Below are entries; copy exactly the lines from the one with "إتصل بنا (142, 2549)" through the one with "كلمة رئيسة التحرير (114, 1124)", both included, and leave out the rest.

Dataset entries:
================
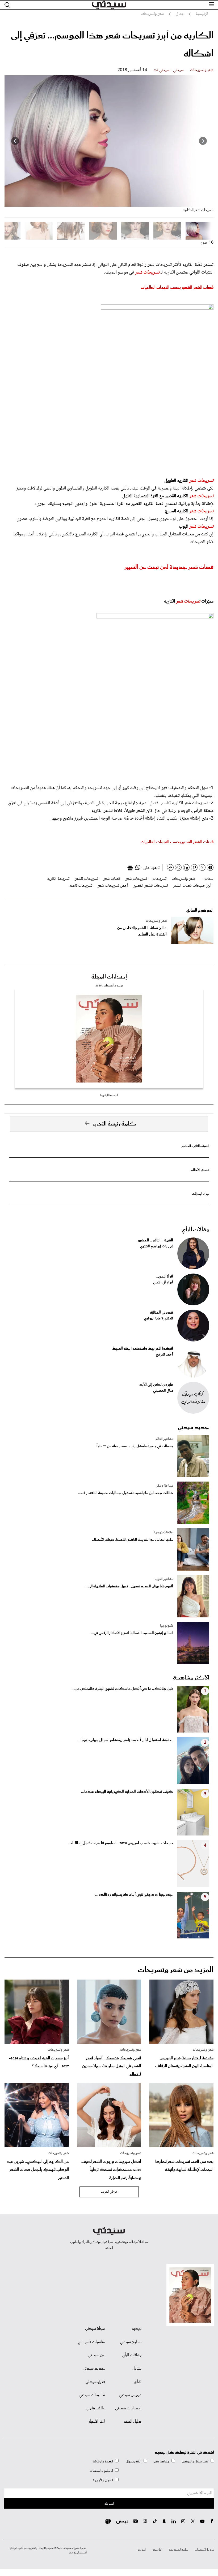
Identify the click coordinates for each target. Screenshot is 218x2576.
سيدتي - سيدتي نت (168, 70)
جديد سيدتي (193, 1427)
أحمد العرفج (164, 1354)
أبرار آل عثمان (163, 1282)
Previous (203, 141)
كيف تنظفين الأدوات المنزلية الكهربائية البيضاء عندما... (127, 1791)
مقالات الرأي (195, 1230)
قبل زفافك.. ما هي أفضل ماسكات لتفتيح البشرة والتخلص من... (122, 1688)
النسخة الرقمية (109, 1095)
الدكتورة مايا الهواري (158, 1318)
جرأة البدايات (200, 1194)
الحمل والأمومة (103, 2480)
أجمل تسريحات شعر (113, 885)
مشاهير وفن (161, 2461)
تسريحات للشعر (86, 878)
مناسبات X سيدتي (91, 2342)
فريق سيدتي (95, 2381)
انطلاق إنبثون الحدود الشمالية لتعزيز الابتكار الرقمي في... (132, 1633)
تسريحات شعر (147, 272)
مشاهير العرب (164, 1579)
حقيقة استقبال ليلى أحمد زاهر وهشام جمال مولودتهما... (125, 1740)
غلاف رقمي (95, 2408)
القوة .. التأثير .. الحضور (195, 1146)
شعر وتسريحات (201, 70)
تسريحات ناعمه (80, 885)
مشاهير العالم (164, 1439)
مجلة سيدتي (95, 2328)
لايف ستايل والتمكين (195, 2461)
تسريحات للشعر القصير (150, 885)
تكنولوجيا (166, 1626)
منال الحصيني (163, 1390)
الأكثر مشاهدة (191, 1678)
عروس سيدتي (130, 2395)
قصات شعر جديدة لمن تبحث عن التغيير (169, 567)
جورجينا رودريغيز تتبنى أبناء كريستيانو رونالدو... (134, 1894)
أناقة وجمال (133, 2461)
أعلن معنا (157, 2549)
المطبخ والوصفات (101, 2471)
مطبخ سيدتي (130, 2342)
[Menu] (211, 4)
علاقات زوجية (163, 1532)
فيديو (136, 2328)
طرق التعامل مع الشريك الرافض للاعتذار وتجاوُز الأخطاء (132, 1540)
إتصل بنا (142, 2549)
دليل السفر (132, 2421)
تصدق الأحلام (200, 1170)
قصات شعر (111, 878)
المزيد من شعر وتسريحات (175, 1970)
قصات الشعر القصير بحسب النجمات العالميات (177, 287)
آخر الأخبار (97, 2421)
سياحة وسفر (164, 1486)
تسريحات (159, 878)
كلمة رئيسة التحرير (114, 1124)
================
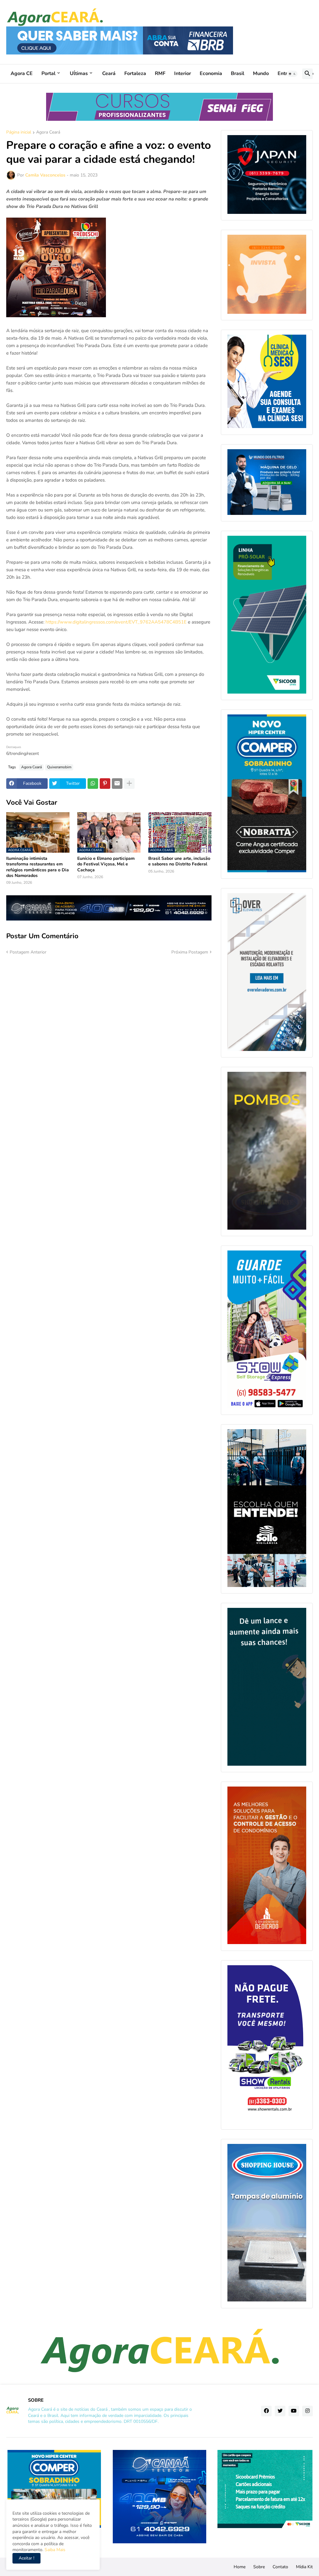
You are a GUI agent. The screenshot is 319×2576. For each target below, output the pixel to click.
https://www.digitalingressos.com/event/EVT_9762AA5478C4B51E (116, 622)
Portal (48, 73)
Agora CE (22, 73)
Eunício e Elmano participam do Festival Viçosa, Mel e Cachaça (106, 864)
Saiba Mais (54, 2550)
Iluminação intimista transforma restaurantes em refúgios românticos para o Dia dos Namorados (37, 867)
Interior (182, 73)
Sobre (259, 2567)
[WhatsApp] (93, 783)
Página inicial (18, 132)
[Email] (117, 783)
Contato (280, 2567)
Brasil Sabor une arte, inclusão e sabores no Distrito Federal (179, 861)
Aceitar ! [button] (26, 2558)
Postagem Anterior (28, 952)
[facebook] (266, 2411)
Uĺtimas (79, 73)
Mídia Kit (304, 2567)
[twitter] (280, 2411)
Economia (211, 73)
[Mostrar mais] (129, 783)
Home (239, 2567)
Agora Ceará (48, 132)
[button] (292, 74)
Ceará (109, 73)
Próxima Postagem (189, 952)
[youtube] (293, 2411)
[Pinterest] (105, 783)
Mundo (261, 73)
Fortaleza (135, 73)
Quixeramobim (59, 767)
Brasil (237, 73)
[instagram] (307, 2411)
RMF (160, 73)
================
Output for this task:
إتصل بنا (142, 2549)
دليل السفر (132, 2421)
تصدق الأحلام (200, 1170)
قصات شعر (111, 878)
المزيد من شعر وتسريحات (175, 1970)
قصات الشعر القصير بحسب النجمات العالميات (177, 287)
آخر الأخبار (97, 2421)
سياحة وسفر (164, 1486)
تسريحات (159, 878)
كلمة رئيسة التحرير (114, 1124)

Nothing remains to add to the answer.